Task requirements:
Please echo the lines below word for word.

- - - - - - -

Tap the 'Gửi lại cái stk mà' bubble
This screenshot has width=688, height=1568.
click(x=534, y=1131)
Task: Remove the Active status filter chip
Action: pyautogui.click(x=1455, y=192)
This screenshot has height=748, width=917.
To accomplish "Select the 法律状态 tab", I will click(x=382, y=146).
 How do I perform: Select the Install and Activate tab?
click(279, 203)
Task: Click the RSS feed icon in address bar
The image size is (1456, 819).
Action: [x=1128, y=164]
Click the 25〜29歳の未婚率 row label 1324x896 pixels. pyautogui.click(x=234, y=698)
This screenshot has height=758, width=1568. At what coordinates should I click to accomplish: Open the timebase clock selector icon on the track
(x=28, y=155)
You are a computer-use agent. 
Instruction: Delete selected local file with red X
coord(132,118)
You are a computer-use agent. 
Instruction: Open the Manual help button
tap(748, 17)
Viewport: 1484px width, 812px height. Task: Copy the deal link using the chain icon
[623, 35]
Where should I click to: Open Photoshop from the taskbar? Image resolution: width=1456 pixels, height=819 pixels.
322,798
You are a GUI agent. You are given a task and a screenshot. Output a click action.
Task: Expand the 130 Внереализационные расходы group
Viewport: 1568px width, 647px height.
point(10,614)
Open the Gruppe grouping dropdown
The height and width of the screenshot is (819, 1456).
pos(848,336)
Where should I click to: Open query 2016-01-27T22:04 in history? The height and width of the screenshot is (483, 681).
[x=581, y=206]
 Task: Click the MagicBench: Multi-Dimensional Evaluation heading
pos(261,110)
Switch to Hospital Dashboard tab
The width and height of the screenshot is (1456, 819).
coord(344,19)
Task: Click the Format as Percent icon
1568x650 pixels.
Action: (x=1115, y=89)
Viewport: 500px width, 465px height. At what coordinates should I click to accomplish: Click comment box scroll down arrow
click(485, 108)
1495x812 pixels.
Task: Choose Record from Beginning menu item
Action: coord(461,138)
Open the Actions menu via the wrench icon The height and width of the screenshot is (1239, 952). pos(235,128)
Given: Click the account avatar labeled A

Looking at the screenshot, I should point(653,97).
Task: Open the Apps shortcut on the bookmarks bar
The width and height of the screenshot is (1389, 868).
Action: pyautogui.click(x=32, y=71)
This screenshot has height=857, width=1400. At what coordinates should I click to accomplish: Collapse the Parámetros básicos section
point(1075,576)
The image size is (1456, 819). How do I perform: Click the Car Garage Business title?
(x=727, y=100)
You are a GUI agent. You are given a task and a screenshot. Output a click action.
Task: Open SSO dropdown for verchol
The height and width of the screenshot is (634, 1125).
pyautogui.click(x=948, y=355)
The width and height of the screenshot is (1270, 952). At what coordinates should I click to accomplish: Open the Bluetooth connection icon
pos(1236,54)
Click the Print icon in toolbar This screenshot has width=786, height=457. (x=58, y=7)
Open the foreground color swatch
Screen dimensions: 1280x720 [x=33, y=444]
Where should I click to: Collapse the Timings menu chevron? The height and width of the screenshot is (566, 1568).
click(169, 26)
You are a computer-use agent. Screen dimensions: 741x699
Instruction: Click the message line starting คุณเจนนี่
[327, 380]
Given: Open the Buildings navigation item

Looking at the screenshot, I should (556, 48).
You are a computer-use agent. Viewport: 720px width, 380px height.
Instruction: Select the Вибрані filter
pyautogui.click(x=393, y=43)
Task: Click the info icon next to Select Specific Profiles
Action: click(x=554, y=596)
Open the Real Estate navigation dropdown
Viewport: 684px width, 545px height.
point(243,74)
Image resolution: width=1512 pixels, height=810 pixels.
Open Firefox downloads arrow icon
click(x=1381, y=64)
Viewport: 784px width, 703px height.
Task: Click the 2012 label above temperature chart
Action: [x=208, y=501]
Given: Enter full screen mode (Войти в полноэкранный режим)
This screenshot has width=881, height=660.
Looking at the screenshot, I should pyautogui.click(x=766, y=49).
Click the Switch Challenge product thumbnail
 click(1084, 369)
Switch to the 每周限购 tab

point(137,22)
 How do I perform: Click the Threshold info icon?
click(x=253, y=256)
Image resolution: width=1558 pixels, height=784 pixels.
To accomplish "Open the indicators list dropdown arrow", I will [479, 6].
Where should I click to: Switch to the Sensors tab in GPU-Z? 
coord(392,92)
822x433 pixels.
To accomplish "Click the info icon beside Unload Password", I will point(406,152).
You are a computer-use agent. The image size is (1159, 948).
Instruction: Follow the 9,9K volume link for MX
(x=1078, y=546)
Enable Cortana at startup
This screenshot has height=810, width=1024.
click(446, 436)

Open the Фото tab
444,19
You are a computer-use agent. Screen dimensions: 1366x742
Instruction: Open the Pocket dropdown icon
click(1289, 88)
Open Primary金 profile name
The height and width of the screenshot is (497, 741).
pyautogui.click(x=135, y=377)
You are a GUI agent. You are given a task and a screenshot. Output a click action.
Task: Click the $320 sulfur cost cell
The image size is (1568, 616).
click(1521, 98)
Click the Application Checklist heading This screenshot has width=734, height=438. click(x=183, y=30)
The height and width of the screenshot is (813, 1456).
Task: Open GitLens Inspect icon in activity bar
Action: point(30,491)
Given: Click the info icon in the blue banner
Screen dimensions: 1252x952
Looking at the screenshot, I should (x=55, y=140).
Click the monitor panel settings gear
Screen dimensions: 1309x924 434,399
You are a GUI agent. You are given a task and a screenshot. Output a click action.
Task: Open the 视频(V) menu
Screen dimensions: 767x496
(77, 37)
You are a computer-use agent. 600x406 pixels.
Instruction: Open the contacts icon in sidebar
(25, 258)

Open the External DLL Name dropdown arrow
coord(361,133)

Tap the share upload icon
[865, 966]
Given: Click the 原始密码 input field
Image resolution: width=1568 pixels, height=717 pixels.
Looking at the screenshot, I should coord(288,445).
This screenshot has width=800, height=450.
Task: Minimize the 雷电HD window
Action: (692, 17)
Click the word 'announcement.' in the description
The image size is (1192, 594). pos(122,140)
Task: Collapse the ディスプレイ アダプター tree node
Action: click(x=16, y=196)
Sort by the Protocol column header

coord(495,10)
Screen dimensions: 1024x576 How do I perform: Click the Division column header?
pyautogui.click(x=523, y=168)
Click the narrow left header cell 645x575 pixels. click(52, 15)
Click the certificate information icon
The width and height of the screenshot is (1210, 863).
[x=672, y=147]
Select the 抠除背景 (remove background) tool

- - - - - - -

The completed task:
Tap the 'Gửi lại cái stk mà' bubble
This screenshot has width=688, height=1568.
click(x=534, y=1131)
Task: Remove the Active status filter chip
Action: pyautogui.click(x=1455, y=192)
This screenshot has height=748, width=917.
To accomplish "Select the 法律状态 tab", I will click(x=382, y=146).
 How do I perform: Select the Install and Activate tab?
click(279, 203)
Task: Click the RSS feed icon in address bar
The image size is (1456, 819).
Action: [x=1128, y=164]
Click the 25〜29歳の未婚率 row label 1324x896 pixels. pyautogui.click(x=234, y=698)
This screenshot has height=758, width=1568. At what coordinates should I click to accomplish: Open the timebase clock selector icon on the track
(x=28, y=155)
You are a computer-use agent. 
Instruction: Delete selected local file with red X
coord(132,118)
You are a computer-use agent. 
Instruction: Open the Manual help button
tap(748, 17)
Viewport: 1484px width, 812px height. Task: Copy the deal link using the chain icon
[623, 35]
Where should I click to: Open Photoshop from the taskbar? Image resolution: width=1456 pixels, height=819 pixels.
322,798
You are a GUI agent. You are given a task and a screenshot. Output a click action.
Task: Expand the 130 Внереализационные расходы group
Viewport: 1568px width, 647px height.
point(10,614)
Open the Gruppe grouping dropdown
The height and width of the screenshot is (819, 1456).
pos(848,336)
Where should I click to: Open query 2016-01-27T22:04 in history? The height and width of the screenshot is (483, 681).
[x=581, y=206]
 Task: Click the MagicBench: Multi-Dimensional Evaluation heading
pos(261,110)
Switch to Hospital Dashboard tab
The width and height of the screenshot is (1456, 819).
coord(344,19)
Task: Click the Format as Percent icon
1568x650 pixels.
Action: (x=1115, y=89)
Viewport: 500px width, 465px height. At what coordinates should I click to accomplish: Click comment box scroll down arrow
click(485, 108)
1495x812 pixels.
Task: Choose Record from Beginning menu item
Action: coord(461,138)
Open the Actions menu via the wrench icon The height and width of the screenshot is (1239, 952). pos(235,128)
Given: Click the account avatar labeled A

Looking at the screenshot, I should point(653,97).
Task: Open the Apps shortcut on the bookmarks bar
The width and height of the screenshot is (1389, 868).
Action: pyautogui.click(x=32, y=71)
This screenshot has height=857, width=1400. At what coordinates should I click to accomplish: Collapse the Parámetros básicos section
point(1075,576)
The image size is (1456, 819). How do I perform: Click the Car Garage Business title?
(x=727, y=100)
You are a GUI agent. You are given a task and a screenshot. Output a click action.
Task: Open SSO dropdown for verchol
The height and width of the screenshot is (634, 1125).
pyautogui.click(x=948, y=355)
The width and height of the screenshot is (1270, 952). At what coordinates should I click to accomplish: Open the Bluetooth connection icon
pos(1236,54)
Click the Print icon in toolbar This screenshot has width=786, height=457. (x=58, y=7)
Open the foreground color swatch
Screen dimensions: 1280x720 [x=33, y=444]
Where should I click to: Collapse the Timings menu chevron? The height and width of the screenshot is (566, 1568).
click(169, 26)
You are a computer-use agent. Screen dimensions: 741x699
Instruction: Click the message line starting คุณเจนนี่
[327, 380]
Given: Open the Buildings navigation item

Looking at the screenshot, I should (556, 48).
You are a computer-use agent. Viewport: 720px width, 380px height.
Instruction: Select the Вибрані filter
pyautogui.click(x=393, y=43)
Task: Click the info icon next to Select Specific Profiles
Action: click(x=554, y=596)
Open the Real Estate navigation dropdown
Viewport: 684px width, 545px height.
point(243,74)
Image resolution: width=1512 pixels, height=810 pixels.
Open Firefox downloads arrow icon
click(x=1381, y=64)
Viewport: 784px width, 703px height.
Task: Click the 2012 label above temperature chart
Action: [x=208, y=501]
Given: Enter full screen mode (Войти в полноэкранный режим)
This screenshot has width=881, height=660.
Looking at the screenshot, I should pyautogui.click(x=766, y=49).
Click the Switch Challenge product thumbnail
 click(1084, 369)
Switch to the 每周限购 tab

point(137,22)
 How do I perform: Click the Threshold info icon?
click(x=253, y=256)
Image resolution: width=1558 pixels, height=784 pixels.
To accomplish "Open the indicators list dropdown arrow", I will [479, 6].
Where should I click to: Switch to the Sensors tab in GPU-Z? 
coord(392,92)
822x433 pixels.
To accomplish "Click the info icon beside Unload Password", I will point(406,152).
You are a computer-use agent. The image size is (1159, 948).
Instruction: Follow the 9,9K volume link for MX
(x=1078, y=546)
Enable Cortana at startup
This screenshot has height=810, width=1024.
click(446, 436)

Open the Фото tab
444,19
You are a computer-use agent. Screen dimensions: 1366x742
Instruction: Open the Pocket dropdown icon
click(1289, 88)
Open Primary金 profile name
The height and width of the screenshot is (497, 741).
pyautogui.click(x=135, y=377)
You are a GUI agent. You are given a task and a screenshot. Output a click action.
Task: Click the $320 sulfur cost cell
The image size is (1568, 616).
click(1521, 98)
Click the Application Checklist heading This screenshot has width=734, height=438. click(x=183, y=30)
The height and width of the screenshot is (813, 1456).
Task: Open GitLens Inspect icon in activity bar
Action: point(30,491)
Given: Click the info icon in the blue banner
Screen dimensions: 1252x952
Looking at the screenshot, I should (x=55, y=140).
Click the monitor panel settings gear
Screen dimensions: 1309x924 434,399
You are a GUI agent. You are given a task and a screenshot. Output a click action.
Task: Open the 视频(V) menu
Screen dimensions: 767x496
(77, 37)
You are a computer-use agent. 600x406 pixels.
Instruction: Open the contacts icon in sidebar
(25, 258)

Open the External DLL Name dropdown arrow
coord(361,133)

Tap the share upload icon
[865, 966]
Given: Click the 原始密码 input field
Image resolution: width=1568 pixels, height=717 pixels.
Looking at the screenshot, I should coord(288,445).
This screenshot has width=800, height=450.
Task: Minimize the 雷电HD window
Action: (692, 17)
Click the word 'announcement.' in the description
The image size is (1192, 594). pos(122,140)
Task: Collapse the ディスプレイ アダプター tree node
Action: click(x=16, y=196)
Sort by the Protocol column header

coord(495,10)
Screen dimensions: 1024x576 How do I perform: Click the Division column header?
pyautogui.click(x=523, y=168)
Click the narrow left header cell 645x575 pixels. click(52, 15)
Click the certificate information icon
The width and height of the screenshot is (1210, 863).
[x=672, y=147]
Select the 抠除背景 (remove background) tool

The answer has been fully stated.